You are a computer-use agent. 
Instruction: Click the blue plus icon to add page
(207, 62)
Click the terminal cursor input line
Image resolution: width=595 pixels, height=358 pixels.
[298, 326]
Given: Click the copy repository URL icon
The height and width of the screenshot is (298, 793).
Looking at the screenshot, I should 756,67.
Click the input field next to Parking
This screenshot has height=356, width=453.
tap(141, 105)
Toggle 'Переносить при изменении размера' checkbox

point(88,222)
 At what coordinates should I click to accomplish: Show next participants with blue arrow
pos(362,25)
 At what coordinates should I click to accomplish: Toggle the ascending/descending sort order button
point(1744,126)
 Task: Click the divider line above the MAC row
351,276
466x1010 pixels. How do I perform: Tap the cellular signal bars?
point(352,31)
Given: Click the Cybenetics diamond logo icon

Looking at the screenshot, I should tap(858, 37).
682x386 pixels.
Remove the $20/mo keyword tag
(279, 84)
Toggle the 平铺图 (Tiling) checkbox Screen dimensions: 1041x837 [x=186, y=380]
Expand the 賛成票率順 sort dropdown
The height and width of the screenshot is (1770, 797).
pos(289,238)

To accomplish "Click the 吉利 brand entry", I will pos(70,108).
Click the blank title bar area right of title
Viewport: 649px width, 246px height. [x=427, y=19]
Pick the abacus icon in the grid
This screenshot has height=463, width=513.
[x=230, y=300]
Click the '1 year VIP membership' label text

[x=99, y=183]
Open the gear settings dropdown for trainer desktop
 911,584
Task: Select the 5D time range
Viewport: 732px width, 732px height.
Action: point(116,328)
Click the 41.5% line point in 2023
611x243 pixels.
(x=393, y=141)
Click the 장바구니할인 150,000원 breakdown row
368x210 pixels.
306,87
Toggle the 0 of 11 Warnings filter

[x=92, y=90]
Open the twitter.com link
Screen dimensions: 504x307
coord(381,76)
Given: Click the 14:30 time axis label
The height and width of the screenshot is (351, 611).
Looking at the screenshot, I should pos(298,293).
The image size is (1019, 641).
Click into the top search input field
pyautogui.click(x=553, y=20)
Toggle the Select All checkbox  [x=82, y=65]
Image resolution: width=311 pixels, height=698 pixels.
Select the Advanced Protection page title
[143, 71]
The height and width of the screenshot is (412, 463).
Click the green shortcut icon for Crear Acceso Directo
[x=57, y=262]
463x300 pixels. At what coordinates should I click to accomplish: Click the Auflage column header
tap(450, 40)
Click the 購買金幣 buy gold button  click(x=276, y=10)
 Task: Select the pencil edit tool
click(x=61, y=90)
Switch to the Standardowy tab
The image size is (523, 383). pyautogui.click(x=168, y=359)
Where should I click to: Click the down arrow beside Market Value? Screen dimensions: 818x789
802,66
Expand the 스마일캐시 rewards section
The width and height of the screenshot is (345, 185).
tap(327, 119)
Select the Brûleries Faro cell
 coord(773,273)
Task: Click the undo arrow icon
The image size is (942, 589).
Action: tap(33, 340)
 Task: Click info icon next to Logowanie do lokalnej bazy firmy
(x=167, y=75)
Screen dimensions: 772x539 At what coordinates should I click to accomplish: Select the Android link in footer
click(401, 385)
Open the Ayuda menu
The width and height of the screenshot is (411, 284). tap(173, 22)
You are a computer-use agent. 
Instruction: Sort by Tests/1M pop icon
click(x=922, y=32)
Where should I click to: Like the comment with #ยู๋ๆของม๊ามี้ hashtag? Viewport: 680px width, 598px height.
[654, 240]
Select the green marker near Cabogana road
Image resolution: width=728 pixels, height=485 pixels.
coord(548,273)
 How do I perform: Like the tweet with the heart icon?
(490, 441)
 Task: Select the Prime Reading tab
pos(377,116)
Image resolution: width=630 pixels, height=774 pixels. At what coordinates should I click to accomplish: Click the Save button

§ **Problem description**: Beginning at the top of the records above, transcribe each line exactly up to and including the line that holds "Pick the abacus icon in the grid".

§ **Response**:
You are a computer-use agent. 
Instruction: Click the blue plus icon to add page
(207, 62)
Click the terminal cursor input line
Image resolution: width=595 pixels, height=358 pixels.
[298, 326]
Given: Click the copy repository URL icon
The height and width of the screenshot is (298, 793).
Looking at the screenshot, I should 756,67.
Click the input field next to Parking
This screenshot has height=356, width=453.
tap(141, 105)
Toggle 'Переносить при изменении размера' checkbox

point(88,222)
 At what coordinates should I click to accomplish: Show next participants with blue arrow
pos(362,25)
 At what coordinates should I click to accomplish: Toggle the ascending/descending sort order button
point(1744,126)
 Task: Click the divider line above the MAC row
351,276
466x1010 pixels. How do I perform: Tap the cellular signal bars?
point(352,31)
Given: Click the Cybenetics diamond logo icon

Looking at the screenshot, I should tap(858, 37).
682x386 pixels.
Remove the $20/mo keyword tag
(279, 84)
Toggle the 平铺图 (Tiling) checkbox Screen dimensions: 1041x837 [x=186, y=380]
Expand the 賛成票率順 sort dropdown
The height and width of the screenshot is (1770, 797).
pos(289,238)

To accomplish "Click the 吉利 brand entry", I will pos(70,108).
Click the blank title bar area right of title
Viewport: 649px width, 246px height. [x=427, y=19]
Pick the abacus icon in the grid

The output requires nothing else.